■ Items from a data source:
● ● ● ●
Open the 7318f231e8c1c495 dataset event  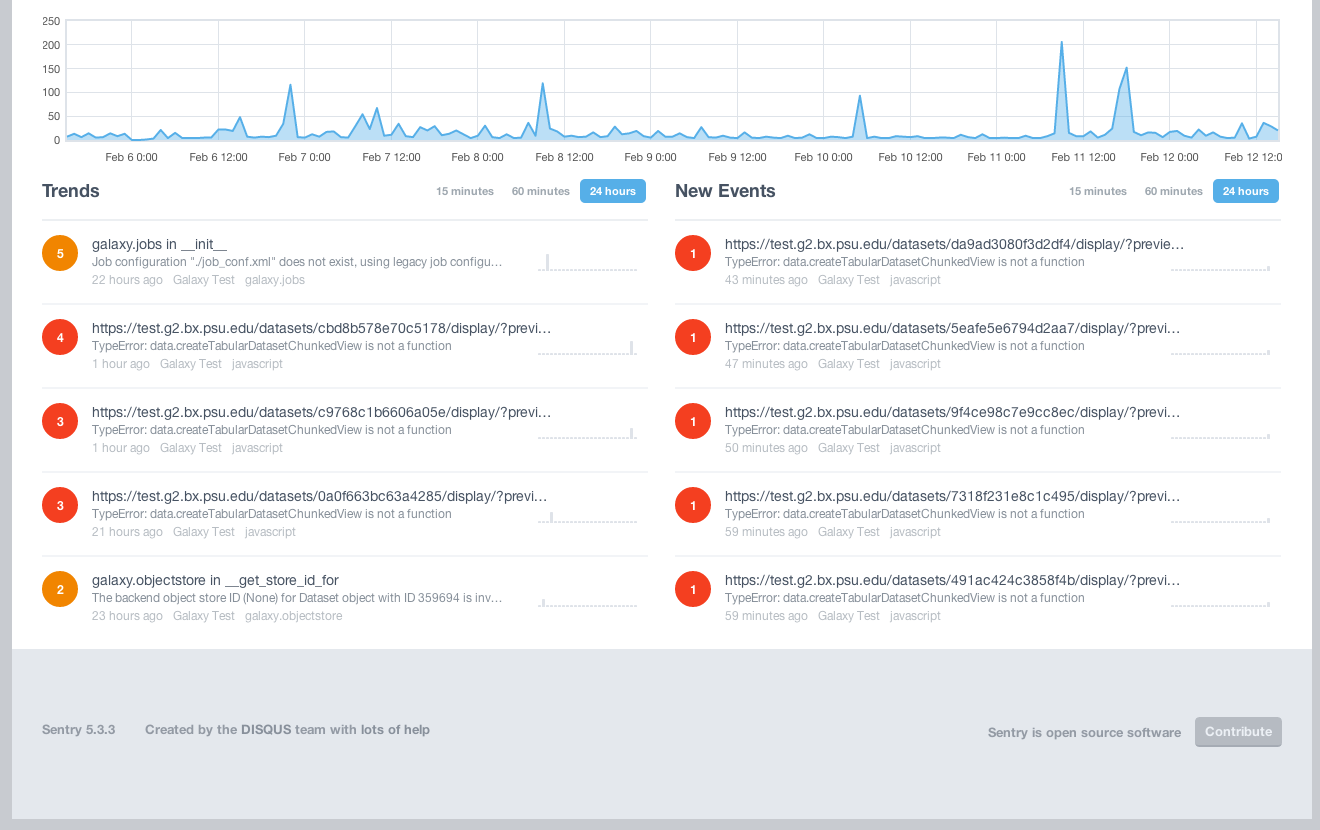[953, 496]
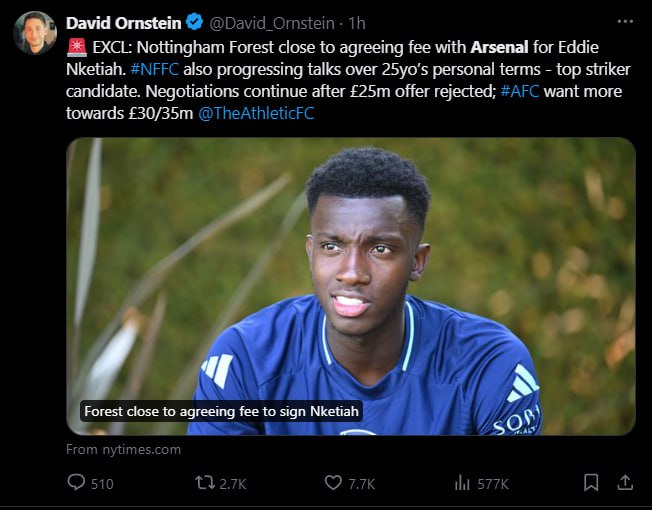
Task: Click the David Ornstein display name
Action: point(123,23)
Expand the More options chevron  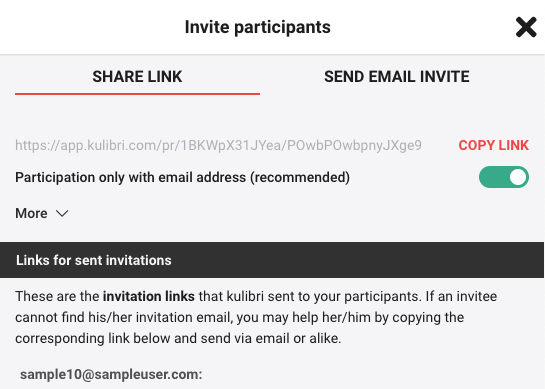point(62,213)
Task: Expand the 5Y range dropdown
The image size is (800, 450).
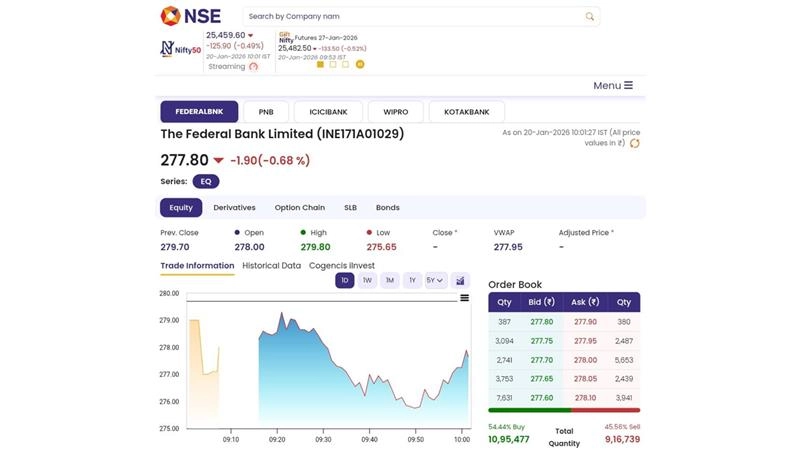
● ● ● ●
■ Problem description:
Only the lines from the one containing "Task: Expand the 5Y range dropdown" through the last line of the entries belong in the answer, given again exactly. Images stay out.

■ Task result:
Task: Expand the 5Y range dropdown
The image size is (800, 450).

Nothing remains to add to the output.